EN NIHIL The Approaching Dark CD (Eibon) 11.98One of the best (and most criminally overlooked) American death industrial outfits, En Nihil (aka Adam Fritz) has engaged in a flurry of activity over the past two years after nearly a decade of silence, a resurgence that brings us yet another excellent Cd of morbid ambient drift, crushing dark industrial and grueling death-drone in the form of The Approaching Dark. Released by Italy's Eibon Records, The Approaching Dark showcases a new nine-track descent into the Styx that begins with the deep cavernous rumblings of subterranean machinery and the chittering and snarling of graveyard vermin, before dropping off into vast sprawling cloudscapes of blissed-out cosmic synth and muted, murky melodies. Fritz has always utilized a diverse palette of sounds to create En Nihil's often nightmarish music, and here it takes shape via the use of choral voices and elegiac keyboards, washes of gorgeous gothic sound and eerie blown-out melodies that are woven in and around the heavier, more violent eruptions of crackling black noise and grinding machinelike throb, these compositions marked by a skillful use of subtle melodies that are blended into the harsher industrial sounds.

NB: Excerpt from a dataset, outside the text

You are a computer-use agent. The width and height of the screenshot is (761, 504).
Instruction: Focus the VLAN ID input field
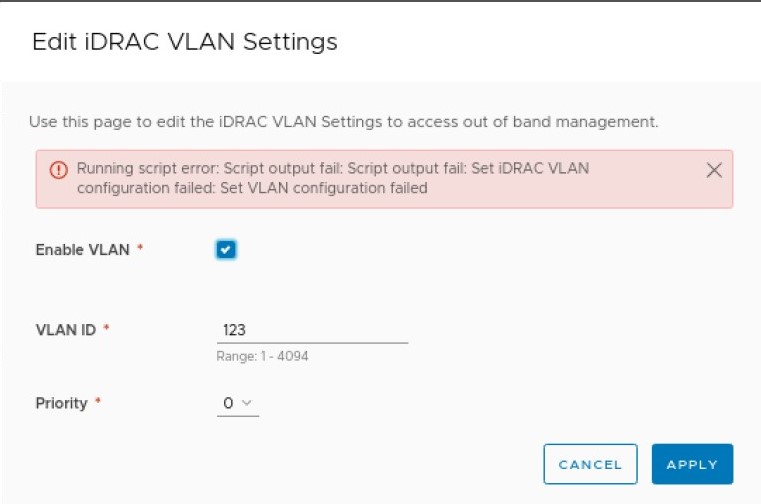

Moving deeper into the album, you encounter monstrous mutilated organs oozing over rumbling engines and hellish electronic chaos, haunting yet ultra-distorted melodies and delicate piano keys pushed through crumbling walls of noise, stretches of ghastly digital dark ambience in the vein of later Lustmord, Luasa Raelon and Band Of Pain that evoke extreme psychological states of fear, paranoia, dread. What Fritz is doing on Approaching Dark in particular reminds me of Luasa Raelon's cold, lightless brand of industrial horror, though En Nihil uses more percussive sounds and narco-trance loops, and the layers of crackling, corrosive noise that appear beneath the mechanical rattling and death-machine whirr are far harsher and heavier. The album concludes with the an almost cinematic orchestral elegy that sounds like some apocalyptic post-rock main theme unfolding over the sound of distant earthquakes and crumbling cities, a surprising but highly effective close to this relentlessly dark album.
Anyone into the inhuman mechanical horrors found in the sounds of the Cathartic Process camp and the pitch-black industrial drift of Luasa Raelon will dig En Nihil's similarly grinding assaults and desolate ambience found on this excellent disc of heavy, pitch-black factory rituals. Comes in a gatefold jacket.